Apologies for the morbid post but I am feeling very blue at the moment.
I think its a combination of a few things - feeling alienated from my kids ( older ones at the moment) and worn down by caring for my lively gorgeous toddler and the general drudgery of the 3 meals a day routine and trying to keep the house reasonably tidy. Dh busy a lot so can't help very much .
I also feel as if I have no friends - recently returned from a holiday abroad and seems no-one knew or cared that I had gone or was back. I know people like me but I crave some close female relationships - friends to go out to lunch with and laugh and share good times as well as sad with . All my circle of acquaintances either work or are too busy generally to nurture this type of close active friendship.
I also miss my father terribly. He died in June last year of cancer and I nursed him through the last few months. I don't think I really grieved properly as my toddler was a young baby and the rest of the household needed me so although I cried a bit and thought about dad I tried to put the lid on things and never really indulged my very intense sense of grief.
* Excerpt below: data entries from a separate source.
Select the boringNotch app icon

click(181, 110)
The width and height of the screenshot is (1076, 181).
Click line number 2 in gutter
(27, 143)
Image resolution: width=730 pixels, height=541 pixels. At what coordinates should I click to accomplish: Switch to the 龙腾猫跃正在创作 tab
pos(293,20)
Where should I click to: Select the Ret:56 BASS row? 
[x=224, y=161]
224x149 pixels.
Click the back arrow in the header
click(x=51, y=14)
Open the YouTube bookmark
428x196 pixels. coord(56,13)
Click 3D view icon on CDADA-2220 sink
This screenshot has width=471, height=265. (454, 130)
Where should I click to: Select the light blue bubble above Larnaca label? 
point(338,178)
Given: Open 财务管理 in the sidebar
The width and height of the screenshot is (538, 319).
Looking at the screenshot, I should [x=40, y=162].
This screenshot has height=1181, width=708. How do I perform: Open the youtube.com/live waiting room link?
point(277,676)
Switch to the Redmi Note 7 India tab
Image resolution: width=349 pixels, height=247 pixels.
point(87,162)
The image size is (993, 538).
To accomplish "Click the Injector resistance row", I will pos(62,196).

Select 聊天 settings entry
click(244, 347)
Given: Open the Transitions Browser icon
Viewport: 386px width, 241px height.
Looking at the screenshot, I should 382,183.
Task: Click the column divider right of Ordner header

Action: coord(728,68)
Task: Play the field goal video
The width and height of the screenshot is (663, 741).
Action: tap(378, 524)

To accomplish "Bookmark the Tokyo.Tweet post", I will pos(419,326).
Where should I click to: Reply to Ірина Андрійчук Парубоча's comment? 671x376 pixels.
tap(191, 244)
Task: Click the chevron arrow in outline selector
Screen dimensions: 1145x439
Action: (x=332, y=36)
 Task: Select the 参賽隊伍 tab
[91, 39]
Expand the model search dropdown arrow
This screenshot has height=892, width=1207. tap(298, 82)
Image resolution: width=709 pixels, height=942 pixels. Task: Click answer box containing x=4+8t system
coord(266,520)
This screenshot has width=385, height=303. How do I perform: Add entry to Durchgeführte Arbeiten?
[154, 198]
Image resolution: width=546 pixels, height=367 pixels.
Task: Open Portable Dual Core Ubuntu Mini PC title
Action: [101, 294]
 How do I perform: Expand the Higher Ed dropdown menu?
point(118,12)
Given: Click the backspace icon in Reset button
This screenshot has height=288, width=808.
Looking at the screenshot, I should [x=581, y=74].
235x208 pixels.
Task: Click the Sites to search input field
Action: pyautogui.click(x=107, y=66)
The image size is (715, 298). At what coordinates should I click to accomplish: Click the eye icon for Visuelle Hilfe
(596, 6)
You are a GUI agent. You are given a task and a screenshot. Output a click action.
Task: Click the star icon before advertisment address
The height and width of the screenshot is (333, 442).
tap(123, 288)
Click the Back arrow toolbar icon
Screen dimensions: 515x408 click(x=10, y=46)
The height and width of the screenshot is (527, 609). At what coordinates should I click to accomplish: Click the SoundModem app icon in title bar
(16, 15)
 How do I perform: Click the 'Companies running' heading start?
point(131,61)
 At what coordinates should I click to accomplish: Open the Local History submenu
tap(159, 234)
Last thing is I am due to have a small op in a week's time - nothing to worry about but just adds to misery.
I feel down and lonely and fed up . Fantasised today about leaving note for hubby and kids that I am leaving with toddler as too fed up and lonely and depressed to stay.
To the outside world I appear a succesful juggler of career and motherhood with the usual busy routine and gaggle of happy kids.
Anyone else feel like this or can empathise?